Task instructions ▸ Output nothing but the lines from the line with "[Decrease quantity of" through the end of the listing below, both ends included.

Dataset entries ▸
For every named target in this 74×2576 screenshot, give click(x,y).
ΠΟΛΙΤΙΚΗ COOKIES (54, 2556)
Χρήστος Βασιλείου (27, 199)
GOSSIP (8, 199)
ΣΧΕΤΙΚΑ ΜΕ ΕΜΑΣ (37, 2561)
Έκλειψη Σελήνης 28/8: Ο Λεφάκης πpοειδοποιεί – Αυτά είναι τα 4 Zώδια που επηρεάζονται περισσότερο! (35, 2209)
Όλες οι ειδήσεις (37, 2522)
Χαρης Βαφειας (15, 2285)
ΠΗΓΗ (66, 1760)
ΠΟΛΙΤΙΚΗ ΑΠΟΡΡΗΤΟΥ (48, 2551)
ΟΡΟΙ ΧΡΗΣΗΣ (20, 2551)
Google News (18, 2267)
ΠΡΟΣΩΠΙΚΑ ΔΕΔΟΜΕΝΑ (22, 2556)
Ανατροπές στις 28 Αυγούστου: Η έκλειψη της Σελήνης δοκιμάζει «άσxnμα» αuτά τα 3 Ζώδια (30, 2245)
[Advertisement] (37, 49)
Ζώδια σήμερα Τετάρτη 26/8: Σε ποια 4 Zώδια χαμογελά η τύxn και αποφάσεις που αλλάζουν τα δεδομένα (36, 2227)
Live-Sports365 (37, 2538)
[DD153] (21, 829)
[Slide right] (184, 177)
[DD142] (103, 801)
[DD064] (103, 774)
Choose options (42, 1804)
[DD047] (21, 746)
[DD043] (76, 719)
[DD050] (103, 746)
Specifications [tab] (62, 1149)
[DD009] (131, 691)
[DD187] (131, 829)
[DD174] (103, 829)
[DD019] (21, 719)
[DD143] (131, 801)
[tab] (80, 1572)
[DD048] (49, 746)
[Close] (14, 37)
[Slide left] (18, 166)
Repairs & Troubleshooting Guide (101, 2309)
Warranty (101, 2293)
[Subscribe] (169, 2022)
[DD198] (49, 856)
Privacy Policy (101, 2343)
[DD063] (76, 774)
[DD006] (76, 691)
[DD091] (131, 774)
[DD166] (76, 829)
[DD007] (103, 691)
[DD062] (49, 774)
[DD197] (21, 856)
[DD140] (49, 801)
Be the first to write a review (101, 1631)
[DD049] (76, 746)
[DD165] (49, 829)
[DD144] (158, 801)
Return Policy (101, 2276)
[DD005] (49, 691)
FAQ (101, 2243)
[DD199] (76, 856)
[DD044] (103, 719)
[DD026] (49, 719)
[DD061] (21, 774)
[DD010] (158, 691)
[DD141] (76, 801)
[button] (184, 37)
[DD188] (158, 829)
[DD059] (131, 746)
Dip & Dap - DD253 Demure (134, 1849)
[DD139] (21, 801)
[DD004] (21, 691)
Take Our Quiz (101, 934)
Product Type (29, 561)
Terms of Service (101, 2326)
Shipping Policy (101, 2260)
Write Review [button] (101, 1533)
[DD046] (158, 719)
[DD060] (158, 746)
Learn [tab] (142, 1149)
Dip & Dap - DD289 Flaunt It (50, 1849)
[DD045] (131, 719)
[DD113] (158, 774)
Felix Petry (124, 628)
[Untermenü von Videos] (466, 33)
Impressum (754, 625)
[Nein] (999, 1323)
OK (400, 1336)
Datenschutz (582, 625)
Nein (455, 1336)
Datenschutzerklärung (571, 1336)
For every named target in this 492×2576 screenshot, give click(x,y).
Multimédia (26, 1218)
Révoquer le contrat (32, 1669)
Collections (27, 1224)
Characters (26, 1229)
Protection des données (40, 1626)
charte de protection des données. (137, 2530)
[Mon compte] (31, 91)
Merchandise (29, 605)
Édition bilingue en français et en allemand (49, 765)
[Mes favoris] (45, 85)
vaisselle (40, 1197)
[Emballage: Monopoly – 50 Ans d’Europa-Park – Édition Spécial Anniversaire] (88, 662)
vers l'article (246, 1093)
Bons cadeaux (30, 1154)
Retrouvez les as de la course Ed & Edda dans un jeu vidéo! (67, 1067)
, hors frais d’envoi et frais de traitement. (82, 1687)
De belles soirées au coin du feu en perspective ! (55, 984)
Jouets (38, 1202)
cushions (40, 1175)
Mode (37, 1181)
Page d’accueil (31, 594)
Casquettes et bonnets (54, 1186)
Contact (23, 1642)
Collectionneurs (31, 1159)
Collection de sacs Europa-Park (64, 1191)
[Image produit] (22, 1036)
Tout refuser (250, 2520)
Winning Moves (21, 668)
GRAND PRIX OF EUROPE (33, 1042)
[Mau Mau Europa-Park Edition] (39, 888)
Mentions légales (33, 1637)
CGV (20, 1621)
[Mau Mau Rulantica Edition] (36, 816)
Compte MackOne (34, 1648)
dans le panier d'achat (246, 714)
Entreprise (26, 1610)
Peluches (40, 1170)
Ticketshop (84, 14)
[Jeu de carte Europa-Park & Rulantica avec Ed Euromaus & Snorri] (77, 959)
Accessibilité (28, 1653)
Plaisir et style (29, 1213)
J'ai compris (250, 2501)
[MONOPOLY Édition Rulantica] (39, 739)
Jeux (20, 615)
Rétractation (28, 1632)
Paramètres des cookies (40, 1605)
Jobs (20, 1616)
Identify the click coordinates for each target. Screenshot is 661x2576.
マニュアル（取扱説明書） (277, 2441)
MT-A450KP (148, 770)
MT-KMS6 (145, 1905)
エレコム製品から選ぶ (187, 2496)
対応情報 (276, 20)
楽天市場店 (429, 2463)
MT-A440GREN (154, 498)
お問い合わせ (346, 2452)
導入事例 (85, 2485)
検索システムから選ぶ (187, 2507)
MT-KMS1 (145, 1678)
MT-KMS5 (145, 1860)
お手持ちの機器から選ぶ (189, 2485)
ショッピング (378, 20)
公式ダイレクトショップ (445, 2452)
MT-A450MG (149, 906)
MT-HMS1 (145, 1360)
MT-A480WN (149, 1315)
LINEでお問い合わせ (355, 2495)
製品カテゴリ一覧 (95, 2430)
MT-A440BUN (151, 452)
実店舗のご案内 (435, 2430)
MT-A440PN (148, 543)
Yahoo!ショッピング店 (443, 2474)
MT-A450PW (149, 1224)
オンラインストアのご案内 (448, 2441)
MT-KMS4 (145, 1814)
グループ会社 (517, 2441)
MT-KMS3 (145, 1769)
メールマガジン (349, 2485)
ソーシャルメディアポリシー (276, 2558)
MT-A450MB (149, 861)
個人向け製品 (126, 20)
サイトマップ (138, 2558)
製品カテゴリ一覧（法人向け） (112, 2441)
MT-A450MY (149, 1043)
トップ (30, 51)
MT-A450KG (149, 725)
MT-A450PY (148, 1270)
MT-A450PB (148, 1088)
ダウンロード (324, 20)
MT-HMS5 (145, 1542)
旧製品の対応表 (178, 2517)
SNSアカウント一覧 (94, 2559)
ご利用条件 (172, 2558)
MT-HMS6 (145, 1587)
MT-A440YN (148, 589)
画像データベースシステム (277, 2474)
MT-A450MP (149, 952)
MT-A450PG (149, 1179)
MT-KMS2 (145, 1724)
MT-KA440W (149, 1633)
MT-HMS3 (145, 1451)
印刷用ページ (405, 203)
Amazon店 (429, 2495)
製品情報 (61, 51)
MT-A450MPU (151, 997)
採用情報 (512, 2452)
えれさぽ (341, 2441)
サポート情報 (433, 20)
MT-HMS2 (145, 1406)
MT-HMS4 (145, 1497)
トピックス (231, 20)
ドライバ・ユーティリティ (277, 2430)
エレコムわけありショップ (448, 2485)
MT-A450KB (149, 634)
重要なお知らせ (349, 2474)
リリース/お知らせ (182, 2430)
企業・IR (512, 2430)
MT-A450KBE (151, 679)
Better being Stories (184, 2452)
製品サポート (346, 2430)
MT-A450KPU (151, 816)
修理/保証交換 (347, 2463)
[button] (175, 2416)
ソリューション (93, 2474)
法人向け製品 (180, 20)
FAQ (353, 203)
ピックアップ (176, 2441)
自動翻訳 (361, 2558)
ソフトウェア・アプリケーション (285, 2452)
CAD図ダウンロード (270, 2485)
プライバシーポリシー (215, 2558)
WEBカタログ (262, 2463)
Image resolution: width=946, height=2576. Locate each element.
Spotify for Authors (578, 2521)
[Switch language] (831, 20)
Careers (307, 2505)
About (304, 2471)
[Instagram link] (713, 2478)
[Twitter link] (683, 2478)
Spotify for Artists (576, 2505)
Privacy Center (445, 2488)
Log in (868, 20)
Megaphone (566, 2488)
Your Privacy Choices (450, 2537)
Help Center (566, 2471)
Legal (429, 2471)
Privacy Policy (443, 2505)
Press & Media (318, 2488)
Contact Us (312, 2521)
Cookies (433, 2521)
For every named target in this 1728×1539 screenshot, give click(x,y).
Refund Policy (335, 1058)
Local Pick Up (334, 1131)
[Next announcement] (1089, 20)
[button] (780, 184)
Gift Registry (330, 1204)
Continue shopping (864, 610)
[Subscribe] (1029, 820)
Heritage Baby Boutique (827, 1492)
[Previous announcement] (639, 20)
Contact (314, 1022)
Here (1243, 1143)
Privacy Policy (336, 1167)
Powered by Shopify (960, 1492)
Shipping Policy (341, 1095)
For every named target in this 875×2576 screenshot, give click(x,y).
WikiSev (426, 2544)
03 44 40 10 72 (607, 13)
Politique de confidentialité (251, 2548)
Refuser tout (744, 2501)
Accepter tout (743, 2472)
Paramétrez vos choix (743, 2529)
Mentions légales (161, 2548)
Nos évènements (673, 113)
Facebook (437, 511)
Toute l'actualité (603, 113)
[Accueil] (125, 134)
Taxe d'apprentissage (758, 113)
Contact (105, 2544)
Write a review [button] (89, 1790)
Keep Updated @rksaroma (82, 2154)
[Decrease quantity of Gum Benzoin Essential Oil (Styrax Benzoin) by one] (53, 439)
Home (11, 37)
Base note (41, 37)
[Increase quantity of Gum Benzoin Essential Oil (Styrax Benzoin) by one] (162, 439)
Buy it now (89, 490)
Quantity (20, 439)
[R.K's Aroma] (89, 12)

Problem solution ▸
[Decrease quantity of Gum Benzoin Essential Oil (Styrax Benzoin) by one] (53, 439)
Home (11, 37)
Base note (41, 37)
[Increase quantity of Gum Benzoin Essential Oil (Styrax Benzoin) by one] (162, 439)
Buy it now (89, 490)
Quantity (20, 439)
[R.K's Aroma] (89, 12)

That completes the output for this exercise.